En la izquierda, en teoría, a diferencia de los partidos del capital, se privilegia la acción colectiva consciente sobre la dinámica individual. La red de interacción de los militantes, la disciplina, la solidaridad humana, la comunidad de intereses más allá de lo inmediato, la mística tantas veces religiosa y el objetivo común de concebir su propia acción política como transformadora, le confieren, se supone, una calidad histórica distinta. Transformar la sociedad desde el Estado es el objetivo declarado y no tiene sentido sólo transitar por el gobierno. En estos predios hubo, sin embargo, caudillos que se arroparon en el aparato partidario, pequeños la mayoría de ellos, que ensombrecieron la organización, manejaron y crearon un aparato a su imagen y semejanza, encapsulándola en un discurso que no permitía diferencias que se justificaba por un mal entendido centralismo democrático. El lugar donde prosperó, generalmente, este estilo centralizador de las decisiones, autoritario y antidemocrático, fue el cargo que individualiza esa dinámica: la secretaría general. Función partidaria de dirección, que no por casualidad es incuestionada, copada de muchos casos por mediocres hombres de aparato y de la que han salido los mejores hijos de Stalin. Este puesto ha permitido en más de una oportunidad, que se visualice y confunda al partido con su secretario general, la iniciativa colectiva a su buena voluntad y las diferencias, con otras organizaciones, como diferencias personales.

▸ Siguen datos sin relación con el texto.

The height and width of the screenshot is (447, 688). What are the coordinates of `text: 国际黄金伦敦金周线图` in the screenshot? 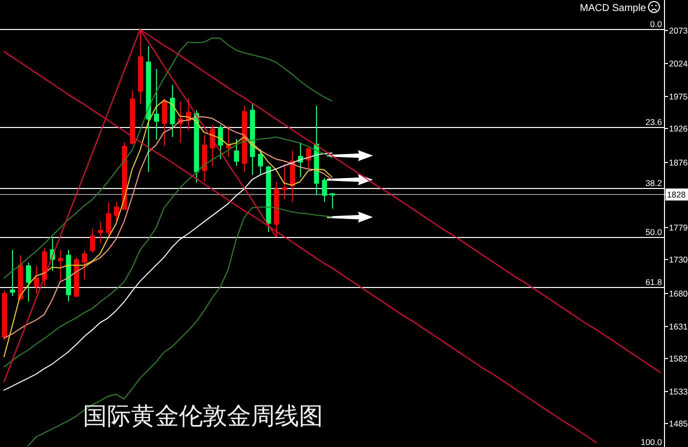 It's located at (203, 416).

Este vértice de las jerarquías partidarias ha demostrado en nuestro país una viabilidad peligrosa pues es el antítesis de la afirmación que sostiene que la transformación de la sociedad pasa por la praxis consciente de las clases anticapitalistas y no por la inspiración o astucia de un individuo. Si en esta contradicción predomina la segunda idea, estamos delante de la enajenación de la acción partidaria en la figura del secretario general, en quien se cifrarán todas las esperanzas, adormeciendo, de esta manera, la praxis colectiva.
Lo anterior, con sus particularidades, es lo que viene ocurriendo en IU y su líder, rimbombantemente llamado presidente. Reclamando reiteradamente hijo de Stalin, (aquel el del "culto a la personalidad"), paladín únicamente de la democracia representativa donde se ejercita con gran pasión y devoción el individualismo como acción política, reclama para sí la decisión y la última palabra del frente, que es finalmente hechura colectiva. Esta versión de populismo caudillezco no es, sin embargo, creación heroica del ex alcalde limeño, sino su más afamada expresión. De tal manera que cualquier cuestionamiento de su liderazgo y, por lo tanto, de su estilo que intente ser democrático, pasa necesariamente por una mayor y efectiva participación política de la militancia, por un programa definido, así como por normas y estatutos disciplinadamente cumplidos por todos y, finalmente, por la colegiación de la dirección emanada por las bases en un evento democrático que anule el caudillezco puesto de la presidencia. Pero, para que cualquier propuesta sea coherente y legítima, paralelamente en los partidos políticos, se debe también colectivizar la dirección negando la secretaria general. En lo que resta del año por lo menos dos organizaciones de IU tienen congresos partidarios; una de ellas introdujo anteriormente en sus estatutos la imposibilidad de renovación inmediata de la secretaría general, fue un hito importante. Ahora es el momento de la audacia: deberá anularla.